*** Opening Provided data ***

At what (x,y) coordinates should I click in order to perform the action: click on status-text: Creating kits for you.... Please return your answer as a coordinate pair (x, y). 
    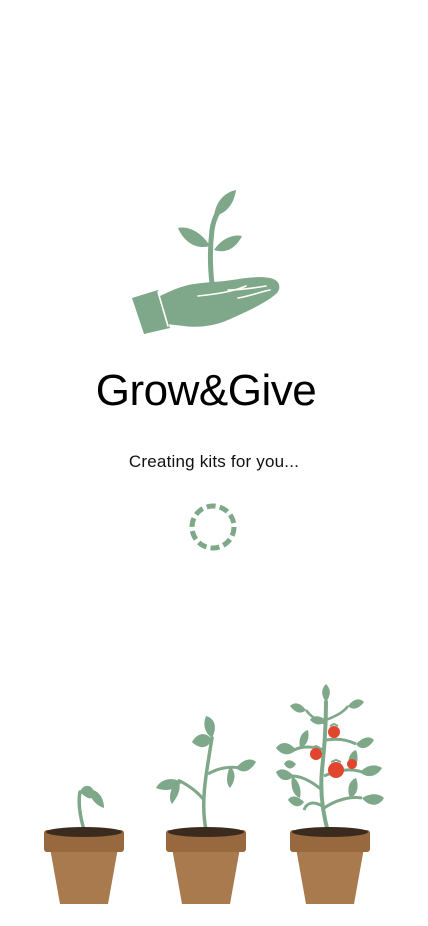
    Looking at the image, I should click on (214, 462).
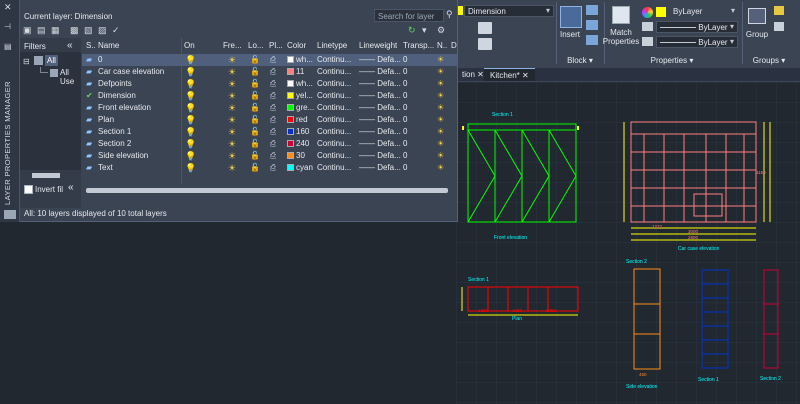  I want to click on color-wheel-icon, so click(648, 12).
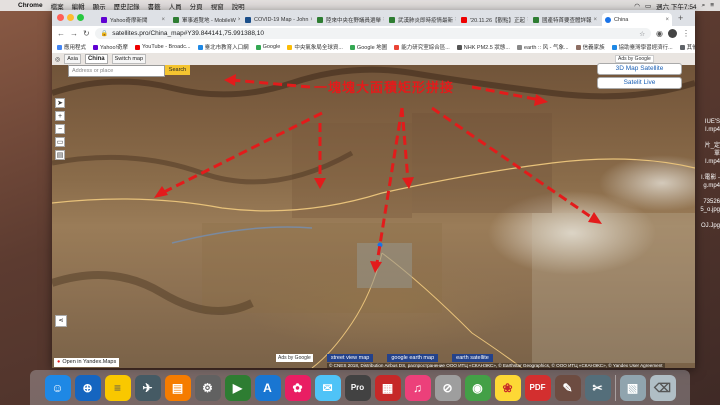  I want to click on chrome-menu-icon: ⋮, so click(686, 34).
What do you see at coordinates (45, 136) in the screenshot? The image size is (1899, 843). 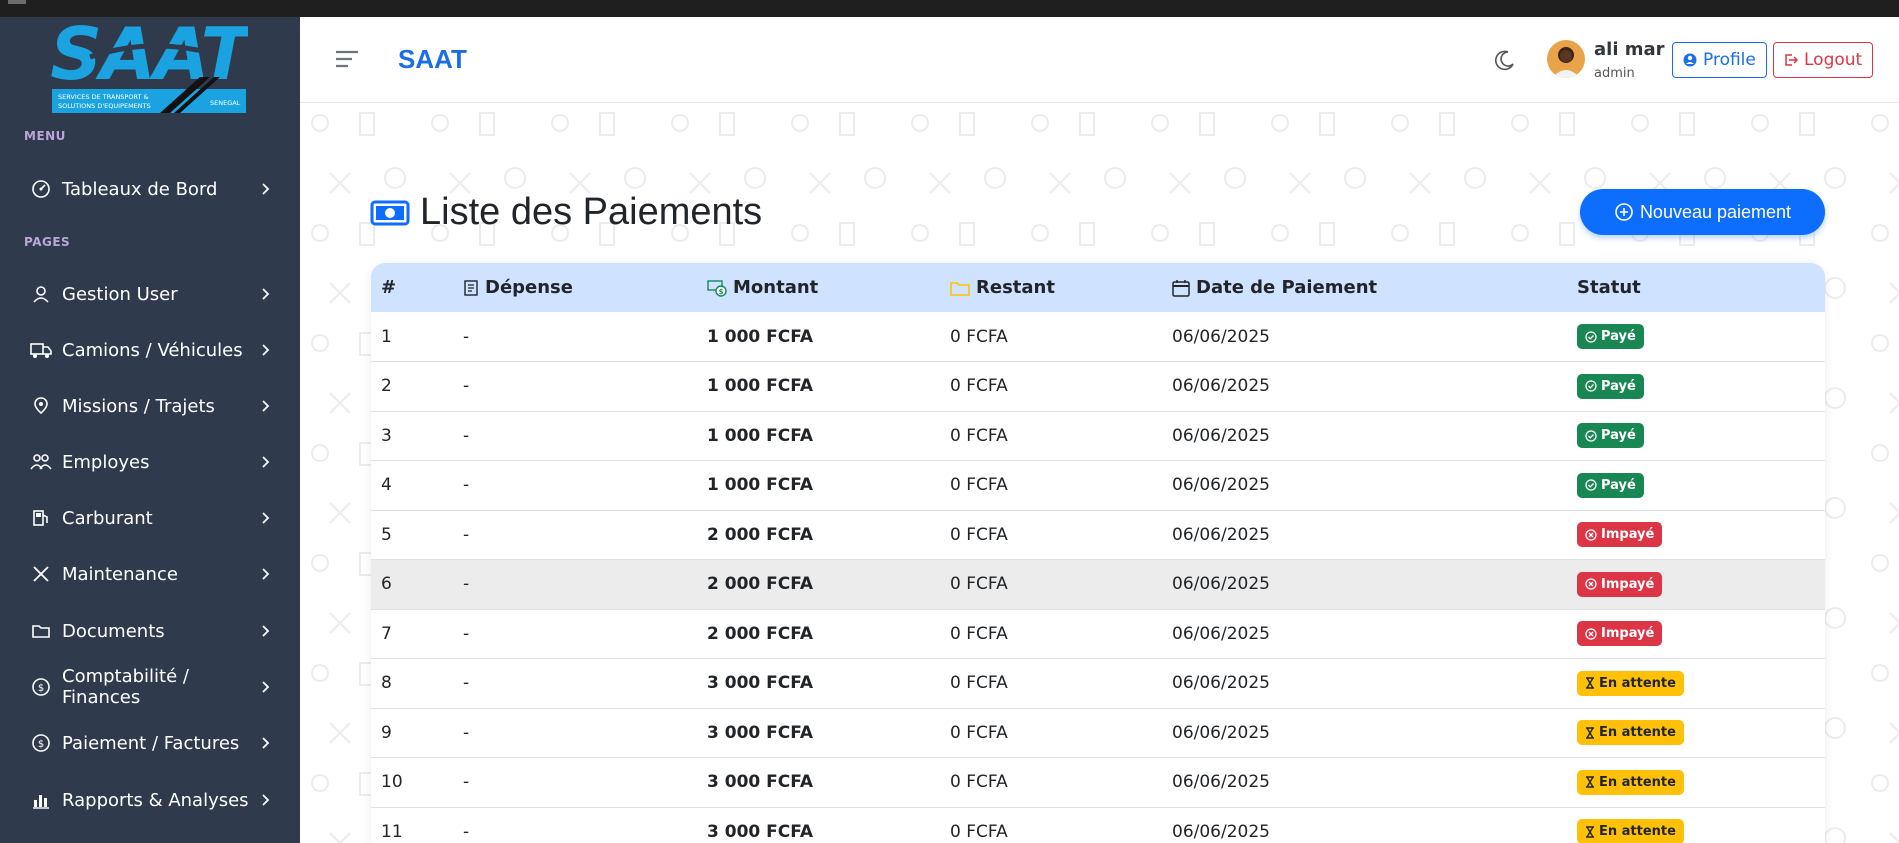 I see `menu-section-title: MENU` at bounding box center [45, 136].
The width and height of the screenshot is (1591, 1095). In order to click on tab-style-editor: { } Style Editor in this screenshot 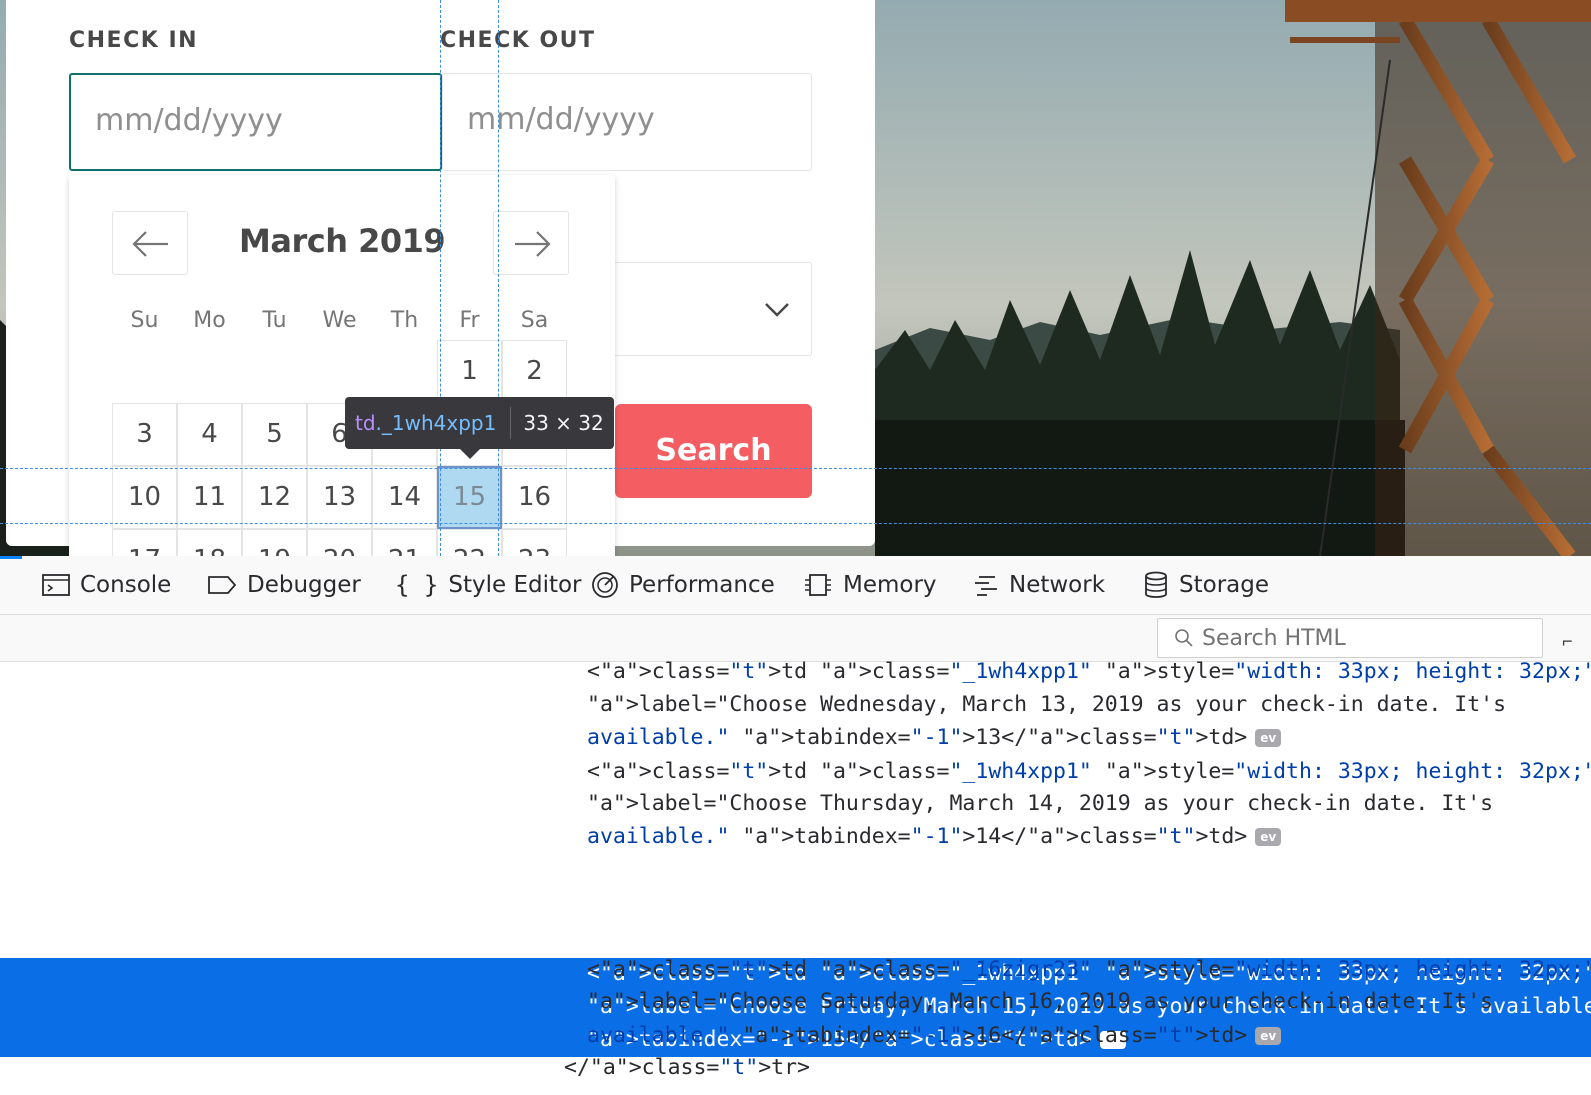, I will do `click(488, 585)`.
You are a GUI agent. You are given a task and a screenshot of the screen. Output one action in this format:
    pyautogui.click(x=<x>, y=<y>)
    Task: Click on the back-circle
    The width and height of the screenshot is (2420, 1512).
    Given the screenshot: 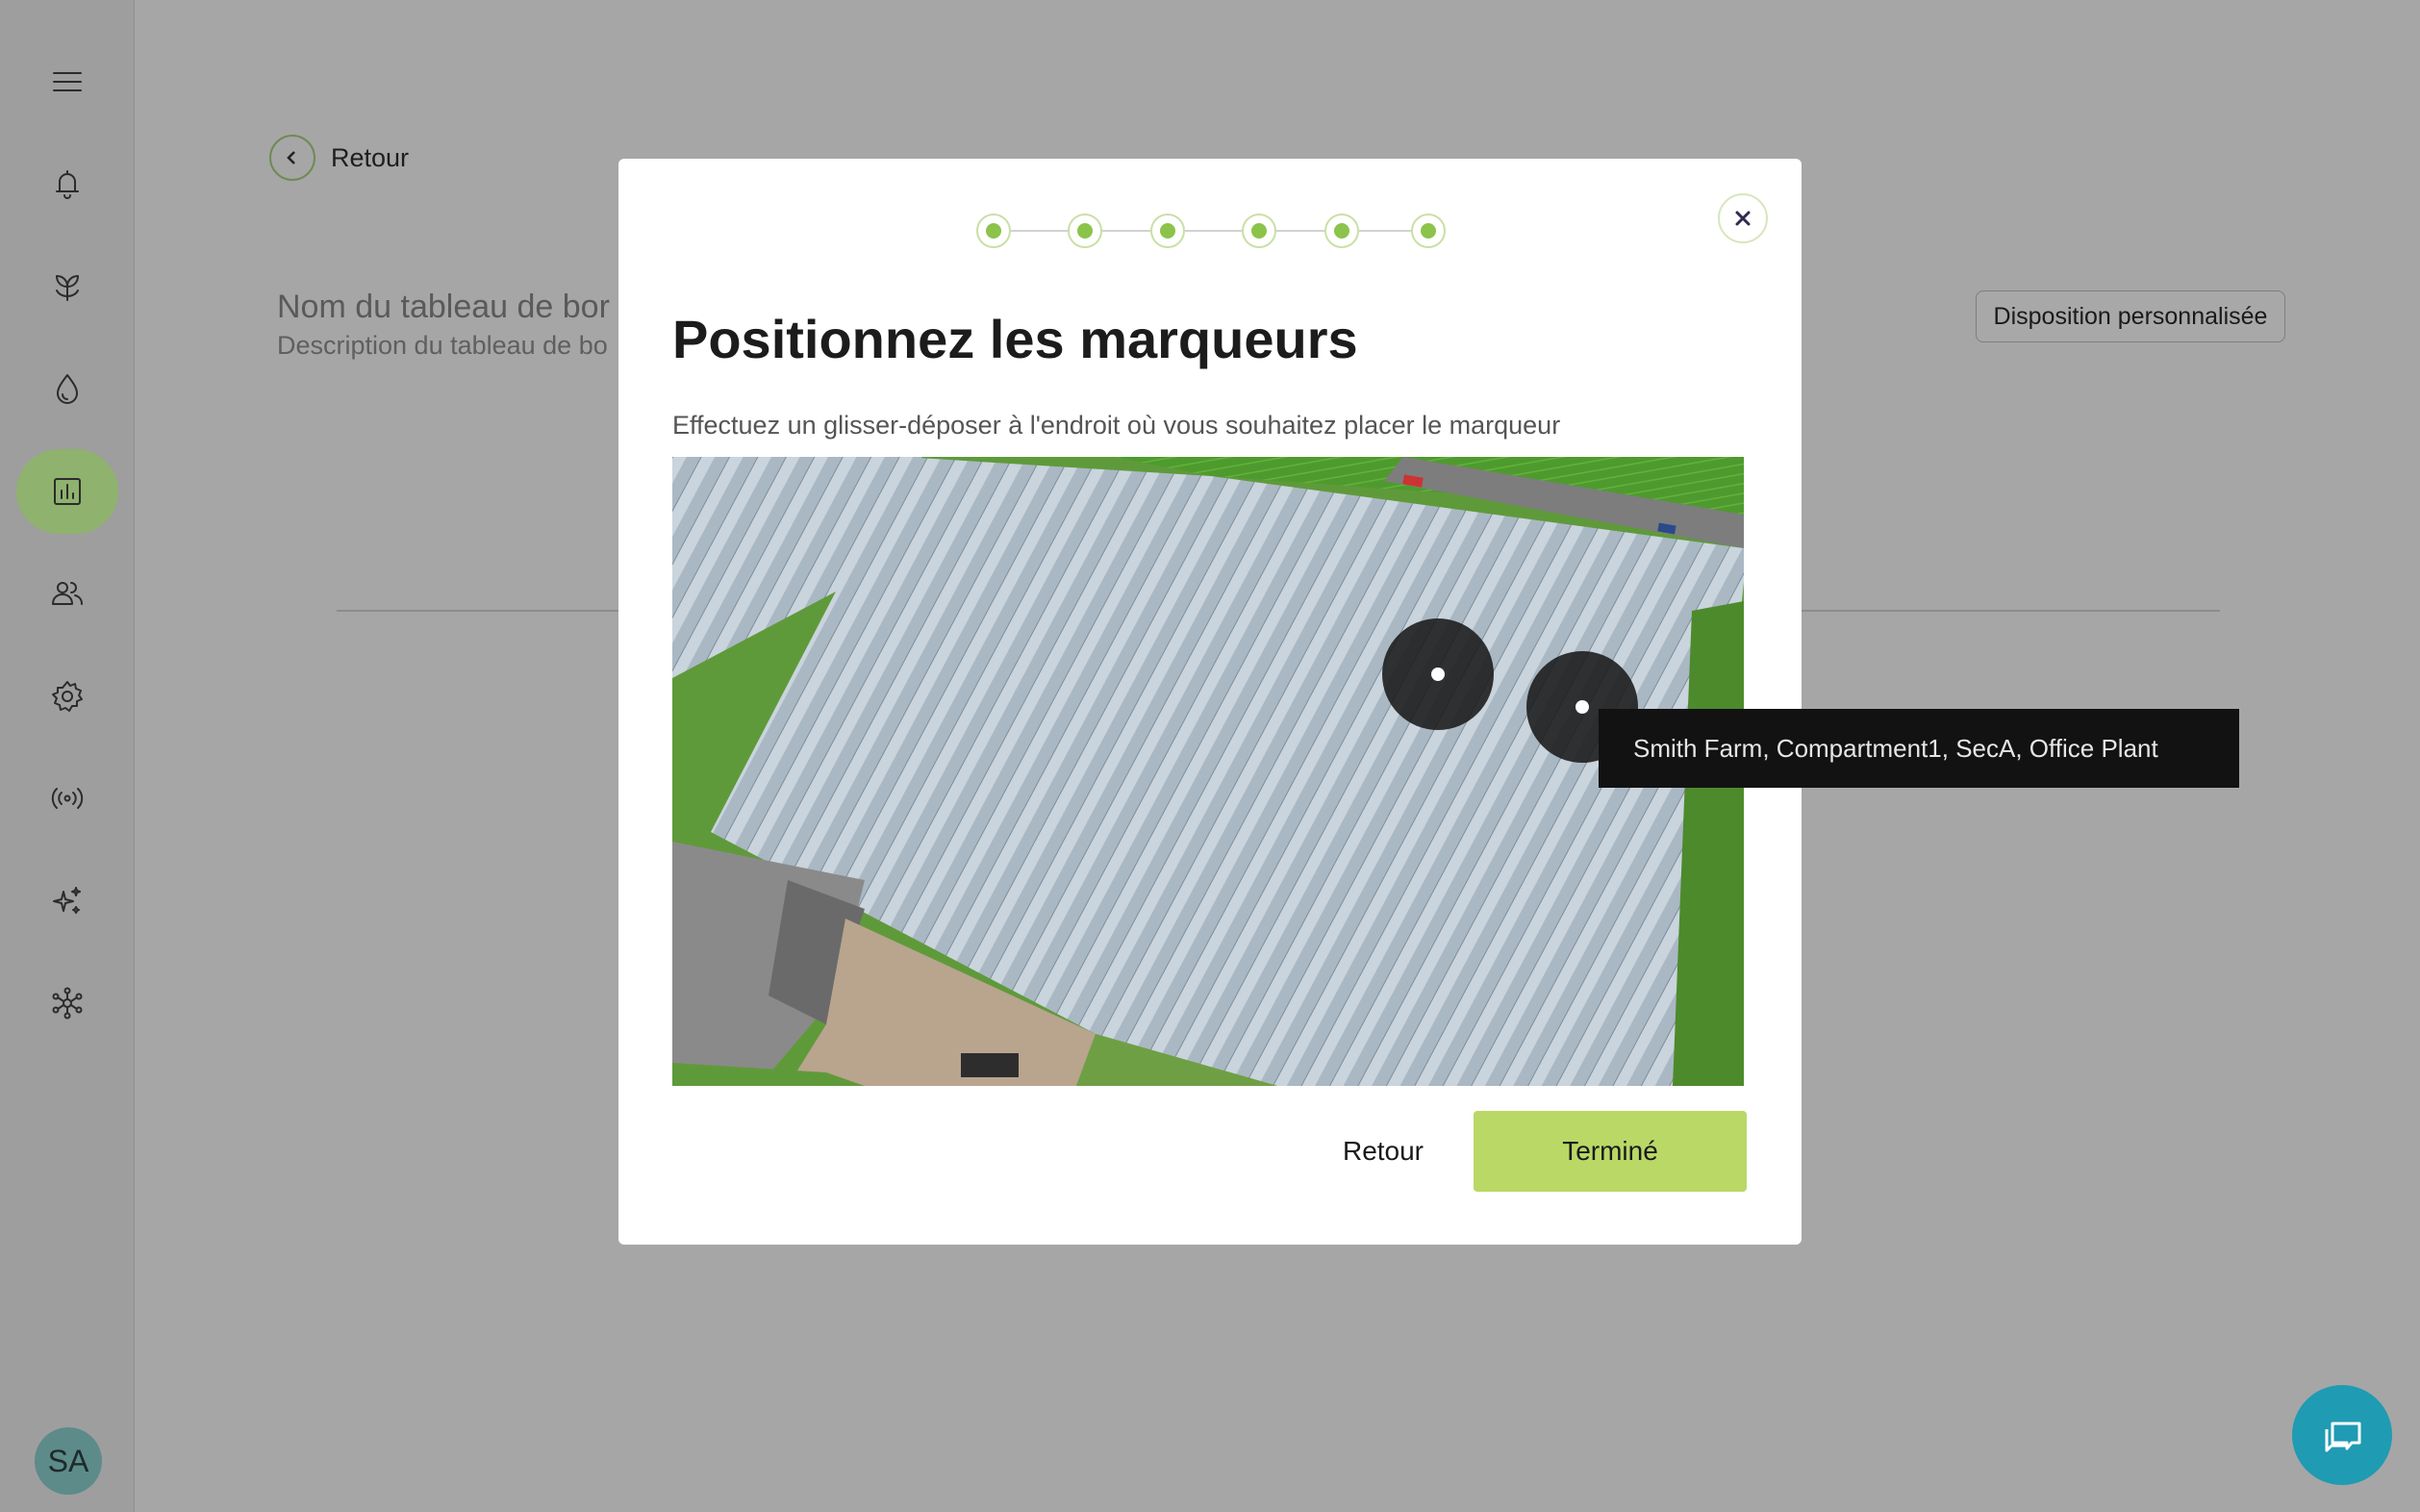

*** Closing Provided data ***

### Work task
From the listing above, pull out every line that contains the word "should". Case matters, so match only that capitalization.

### Solution
At what (x,y) coordinates should I click in order to perform the action: click on status-text: Creating kits for you.... Please return your answer as a coordinate pair (x, y). 
    Looking at the image, I should click on (214, 462).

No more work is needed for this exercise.